Unicode Emoji QID

Background Document for PRI #408

Last updated: 2019-11-14

The QID Emoji Tag Sequences (or QID emoji, for short) have been proposed to provide a well-defined mechanism for implementations to support additional valid emoji that are not representable by Unicode characters or emoji zwj sequences. This mechanism allows for the interchange of emoji whose meaning is discoverable, and which should be correctly parsed by all conformant implementations (although only displayed by implementations that support it). The meaning of each of these valid emoji is established by reference to a Wikidata QID.

There are definite pros and cons to this mechanism. For example: On the one side, it opens the definition of emoji up to organizations outside of the Unicode Consortium. On the other side, it has some of the disadvantages of "private-use" characters, and might not end up being utilized, or end up with fragmented support.

The consortium would appreciate feedback on (a) whether or not this mechanism should be added to UTS #51, and (b) whether any changes need to be made in the specification.

Background

The Unicode Consortium decided some years ago to take emoji proposals from the general public, and devoted resources to developing a workable process for assessing them. Petitions and or voting were considered as a source of information about popularity.
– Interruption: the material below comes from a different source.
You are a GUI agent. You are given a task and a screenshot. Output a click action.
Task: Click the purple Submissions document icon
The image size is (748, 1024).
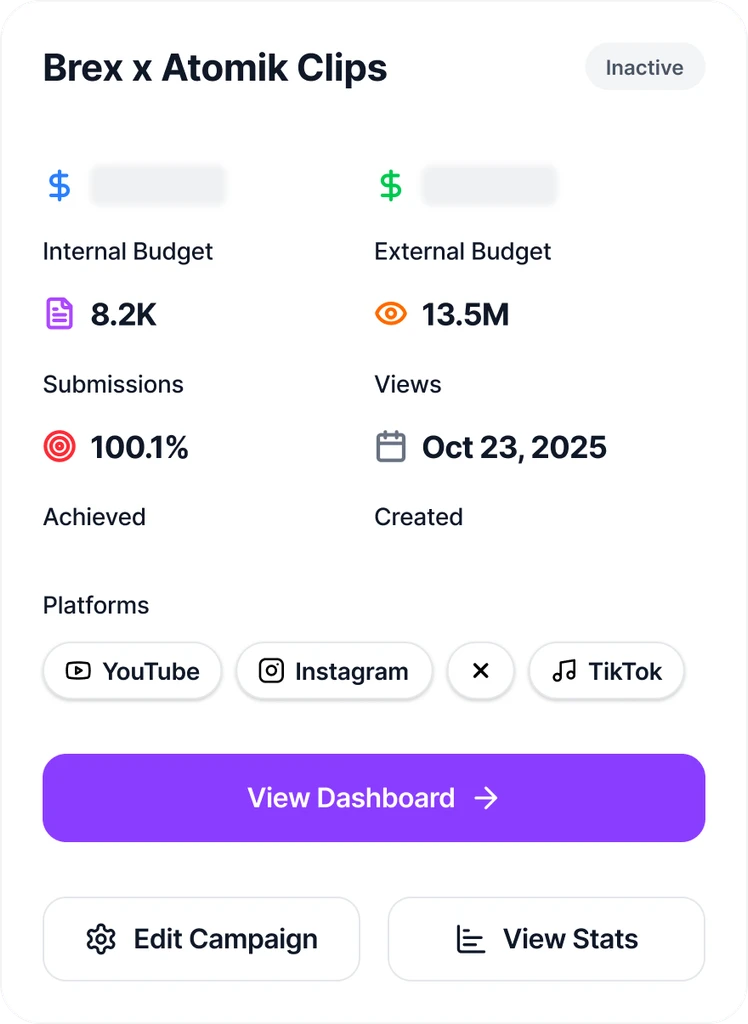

But for those to work, there would have to be a system to authenticate that people can't "cheat" by voting multiple times, and a mechanism in place to assure that the population of voters is demographically representative of the world's population.

Some people are unsatisfied with the choices that are made, or the process behind them. Those people would like there to be a mechanism to define emoji without the Unicode Consortium being involved.

To a certain extent that is already the case. Unicode reserved 137,468 “private use characters” decades ago. These can be used by any person or organization for any purpose. Group-1 can create a font that has an emoji image for the private use character U+FABCD, and use it in a document. If Group-1 makes that font available to Individual-2, then Individual-2 can see the emoji as well. However, operating systems wouldn’t know about this meaning of U+FABCD; someone without that font would just see a box; and Group-2 could use U+FABCD for an utterly different emoji (or a non-emoji character).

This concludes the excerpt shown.